El antimonio abre expectativas económicas en Bolivia
La creciente demanda de antimonio ha generado una oportunidad económica para el país, especialmente en Potosí, donde se concentran reservas estimadas en 310.000 toneladas, según informó ANF este 18 de mayo de 2026.
Alianza estratégica para una nueva planta en Potosí
La empresa boliviana Alchemy SRL y la estadounidense United States Antimony Corporation consolidaron una alianza para desarrollar una planta hidrometalúrgica en Aguadulce, Potosí. El acuerdo contempla financiamiento, transferencia tecnológica y asistencia técnica para refinar minerales críticos. El viceministro de Política Minera, Danilo Velasco, calificó el proyecto como un “hito” para la industrialización minera boliviana.
Ventaja geopolítica del antimonio boliviano
El expresidente de Comibol, Héctor Córdova, explicó que Estados Unidos depende de importaciones para cubrir su demanda de antimonio. Señaló que, aunque el precio cayó de 50.000 a 27.000 dólares por tonelada, sigue siendo rentable. Añadió que la carga tributaria total alcanza casi el 50% al incluir impuestos y remesas de utilidades.
Desafíos legales y contradicciones normativas
Córdova observó una contradicción entre la Constitución Política del Estado y la Ley Minera, ya que esta última permite a operadores privados actuar como propietarios del mineral. Propuso un modelo similar al de hidrocarburos, con mayor control estatal, pero sin desalentar la inversión privada. También consideró estratégico recuperar la planta estatal de Vinto Antimonio, revertida al Estado en 2010 tras ser abandonada por Glencore.
Dudas sobre transparencia y legalidad del proyecto
El investigador del CEDLA, Alfredo Zaconeta, advirtió que el proyecto deja dudas sobre su legalidad.

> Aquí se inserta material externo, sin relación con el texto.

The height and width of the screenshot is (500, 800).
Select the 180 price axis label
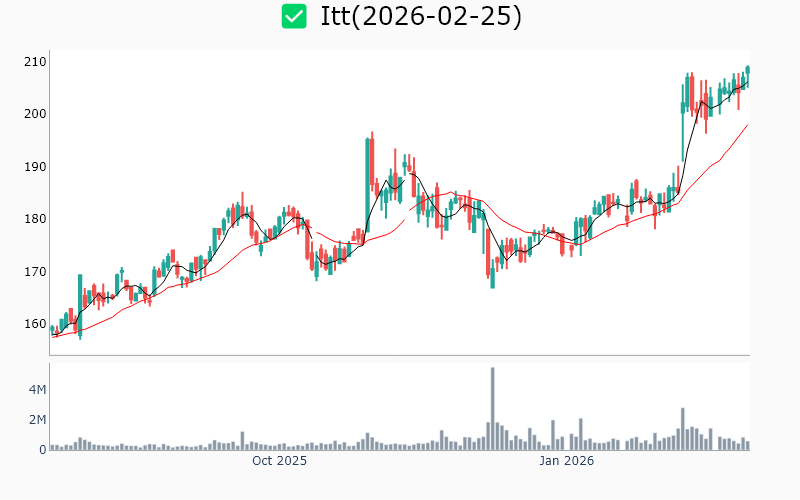pos(36,219)
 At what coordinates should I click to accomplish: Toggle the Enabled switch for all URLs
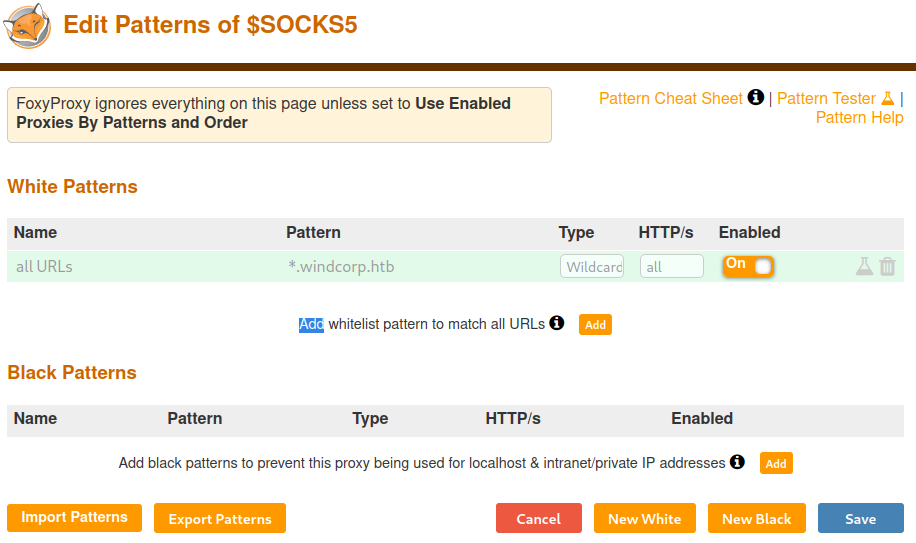coord(748,266)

Sostuvo que cualquier contrato de tratamiento de materias primas nacionales debería pasar por la Asamblea Legislativa Plurinacional. Cuestionó el rol de las autoridades, que con visitas oficiales podrían interpretarse como respaldo estatal a un negocio privado.
Infraestructura estatal paralizada frente a nuevos proyectos
Zaconeta recordó que la fundición estatal Vinto Antimonio permanece paralizada. Reactivarla permitiría que el valor agregado beneficie al Estado. Señaló que la ley minera obliga a cooperativas a ofrecer minerales a fundiciones estatales, por lo que fortalecer proyectos privados podría eludir la normativa vigente.

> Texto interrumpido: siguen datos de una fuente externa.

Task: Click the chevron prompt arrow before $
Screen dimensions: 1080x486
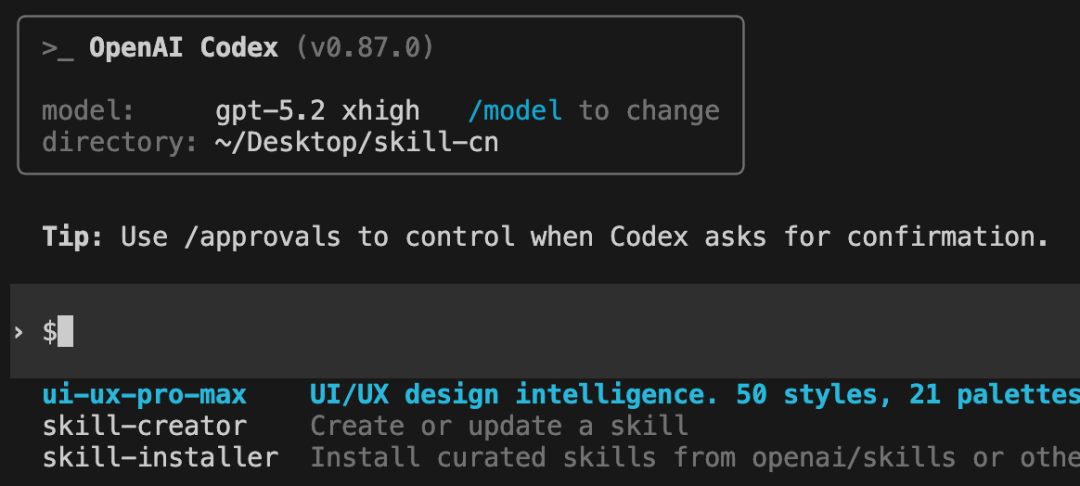Action: point(19,332)
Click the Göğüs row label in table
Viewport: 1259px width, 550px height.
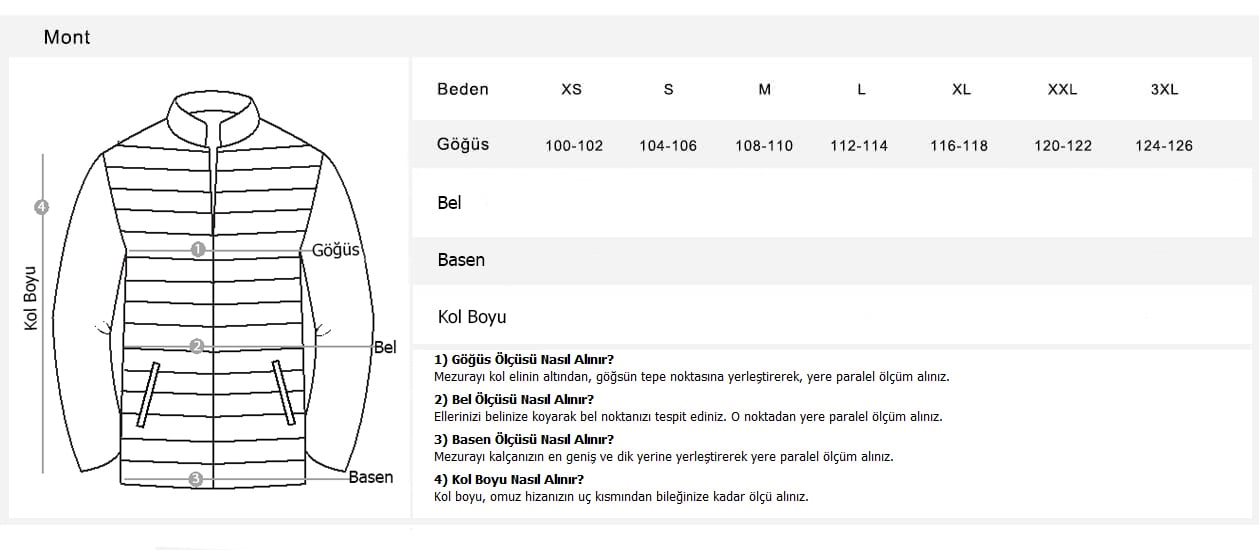[x=463, y=144]
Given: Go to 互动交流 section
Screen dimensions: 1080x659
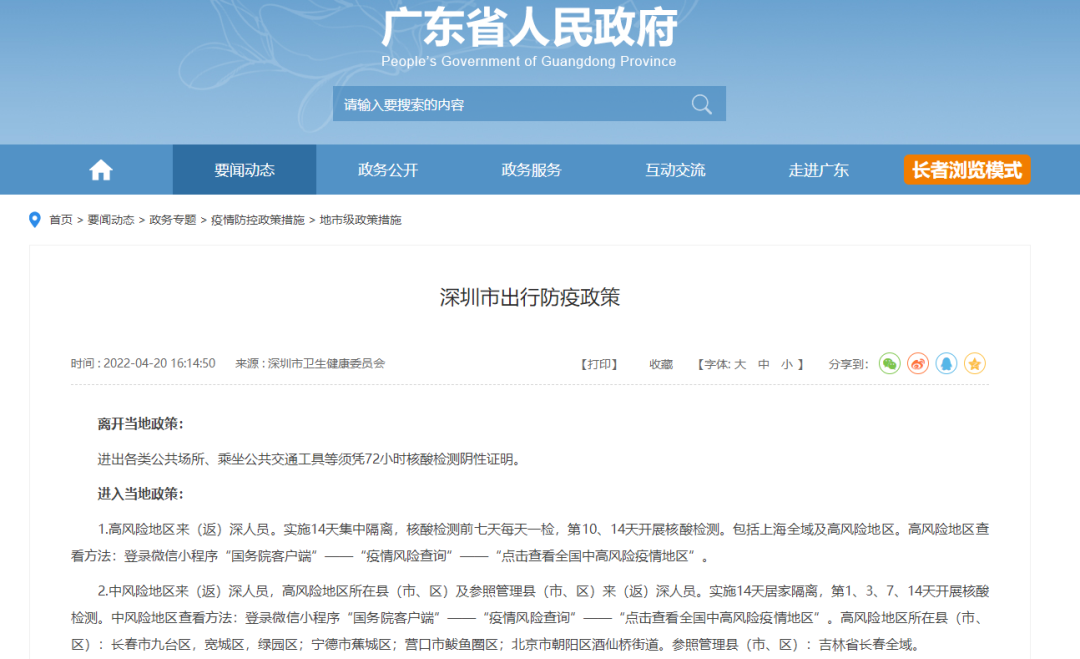Looking at the screenshot, I should (x=675, y=170).
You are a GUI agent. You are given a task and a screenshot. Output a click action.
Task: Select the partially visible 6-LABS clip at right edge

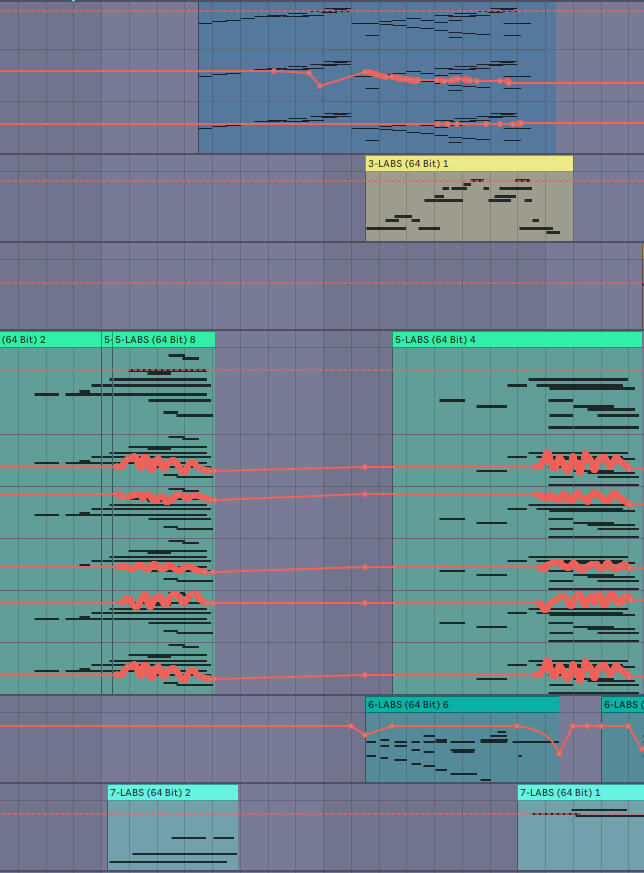click(x=622, y=705)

Requisitos ambientales y técnicos pendientes
Zaconeta subrayó que la instalación de una planta metalúrgica requiere consultas públicas, estudios de factibilidad y licencias ambientales conforme a la Ley 1333 de Medio Ambiente. Advirtió que la industrialización minera no puede desarrollarse solo por la presión de los altos precios internacionales, sino que debe garantizar controles ambientales rigurosos y fiscalización estatal.
Antecedentes normativos y modelo de control estatal
La Constitución Política del Estado y la Ley Minera presentan contradicciones sobre la propiedad del mineral extraído. Héctor Córdova propuso un modelo de control estatal similar al de hidrocarburos, pero con cautela para no desalentar la inversión privada. La planta de Vinto Antimonio fue revertida al Estado en 2010 tras el abandono de Glencore y permanece prácticamente inutilizada.
Implicaciones para la economía de Potosí y el control estatal
La oportunidad económica del antimonio para Potosí enfrenta incertidumbres legales y ambientales. La falta de transparencia en la alianza Alchemy-USAC y la parálisis de la fundición estatal plantean interrogantes sobre los beneficios reales para el país. El cumplimiento de la normativa ambiental y la fiscalización estatal serán claves para el desarrollo del proyecto.